From Reuters: “The U.S-led interim rulers in Baghdad on Wednesday told companies seeking $18.7 billion in Iraq reconstruction contracts they should bring their own armed security guards to guard against escalating guerrilla attacks.” By what authority do private companies get to bring armed people into a foreign country?
Remember when the Israeli military released footage they claimed showed there were no civilians nearby when they launched missiles at a car, and it turned out that even the edited footage they released did show civilians, if you looked closely enough? It also turns out they lied about what sort of missile they used, which was larger and more indiscriminate, and may actually be a Flechette, which releases thousands of tiny darts over a large distance, and is illegal under international law, and if you guessed that therefore it was made in the USA, you were right. They also lied about what sort of helicopter they used, for reasons not yet clear.

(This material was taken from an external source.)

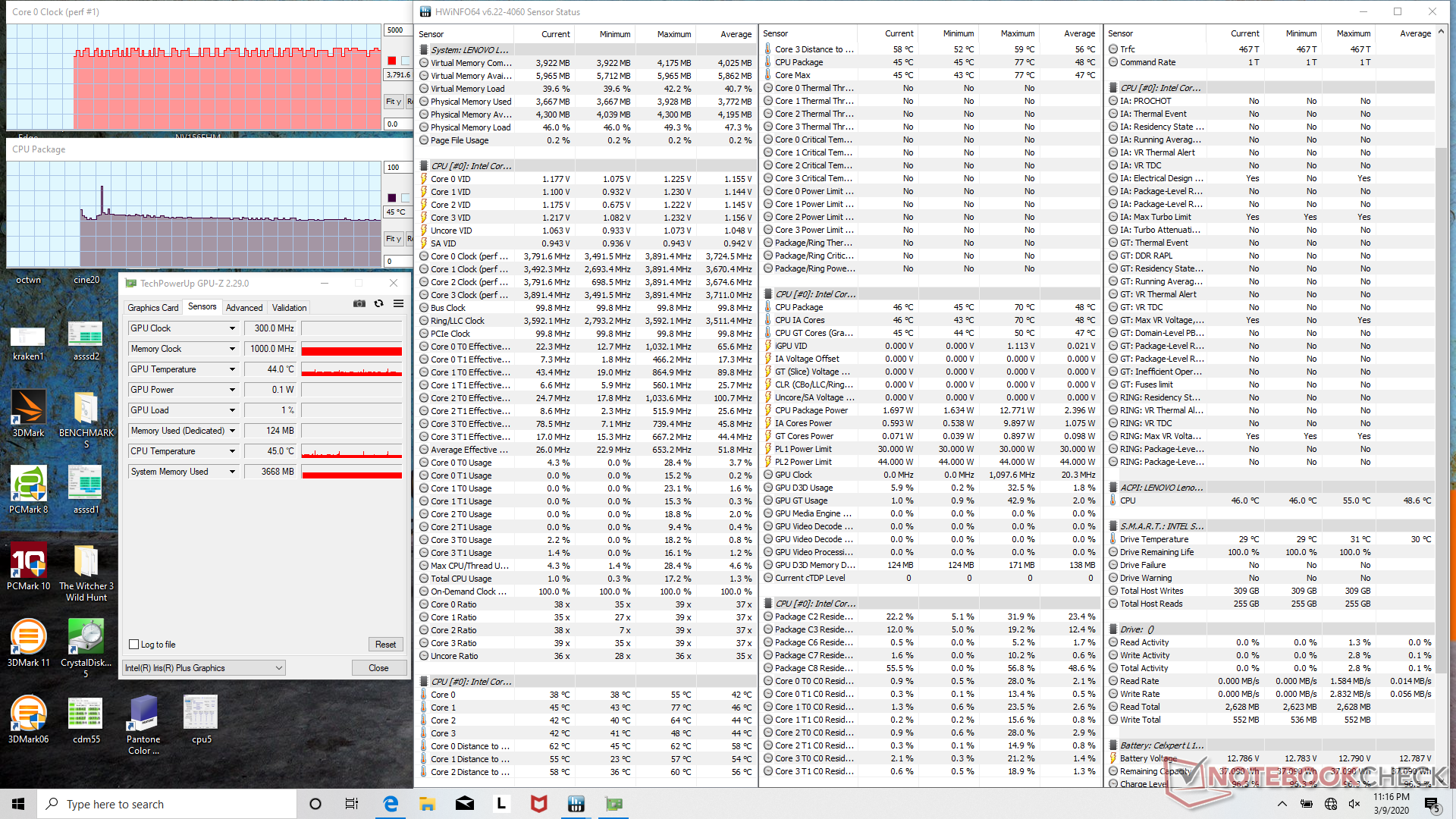Switch to the Graphics Card tab
This screenshot has height=819, width=1456.
153,308
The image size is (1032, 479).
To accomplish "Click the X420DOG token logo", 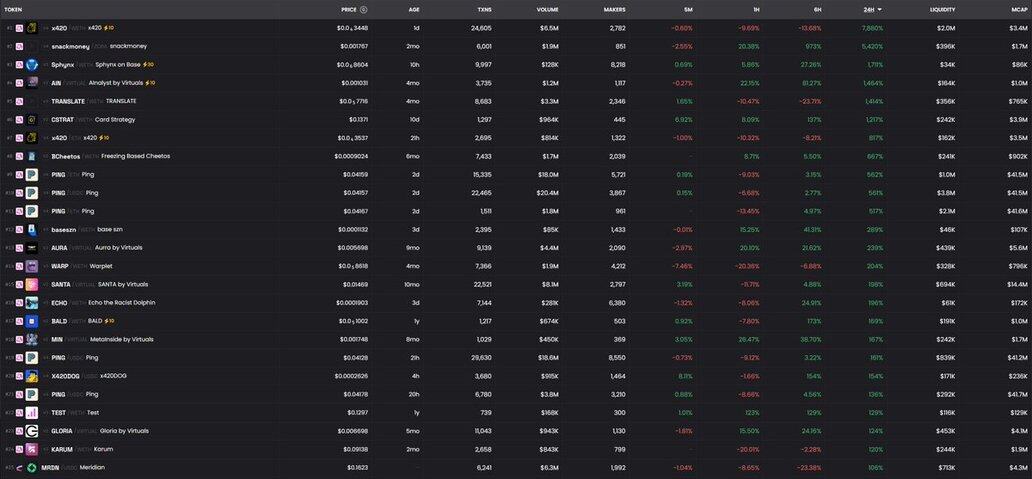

And remember the British peace activist the Israelis shot in the head in April while trying to protect children from soldiers? He’s still brain dead. Israel was supposed to pay for the costs of repatriating him to Britain. They finally coughed up a check for a portion of the amount (without admitting liability, natch). It bounced.
Robert Fisk reminds me of something I’d noticed in Bush’s London speech and then forgot about: he called on Israel only to “freeze” settlements and dismantle “unauthorized outposts.” Fisk notes that Bush said the “heart of the matter” in the Middle East is “a viable Palestinian democracy,” but he failed to mention “occupation.” Of course this is a mirror of what he’s doing in Iraq. I’ll bet between now and the elections a year from now, Bush never uses the word occupation in any sentence.
What am I saying, of course he won’t, it’s a four-syllable word.
What Shrub did say: “What has caused the terrorist attack today in Turkey is not the president of the United States, is not the alliance between America and Britain. What is responsible for that terrorist attack is terrorism, are the terrorists.” His insight just takes your breath away, doesn’t it? Fisk again: “We have a kind of fatal incomprehension about those against whom we have gone to war; that they are living in caves, cut off from reality, striking blindly - "desperately" as Mr Bush would have us believe - as they realise that the free world is resolved to destroy them.” In fact, today’s bombings are about as stage-managed and calculated and not a lot less subtle than Bush prancing around that aircraft carrier or his trip to his favorite colony to visit the queen. Blair and Bush show off their alliance, protected by 14,000 cops; Al Qaida, or whomever, shows the consequence of that alliance by attacking British interests in some area where they aren’t so well protected.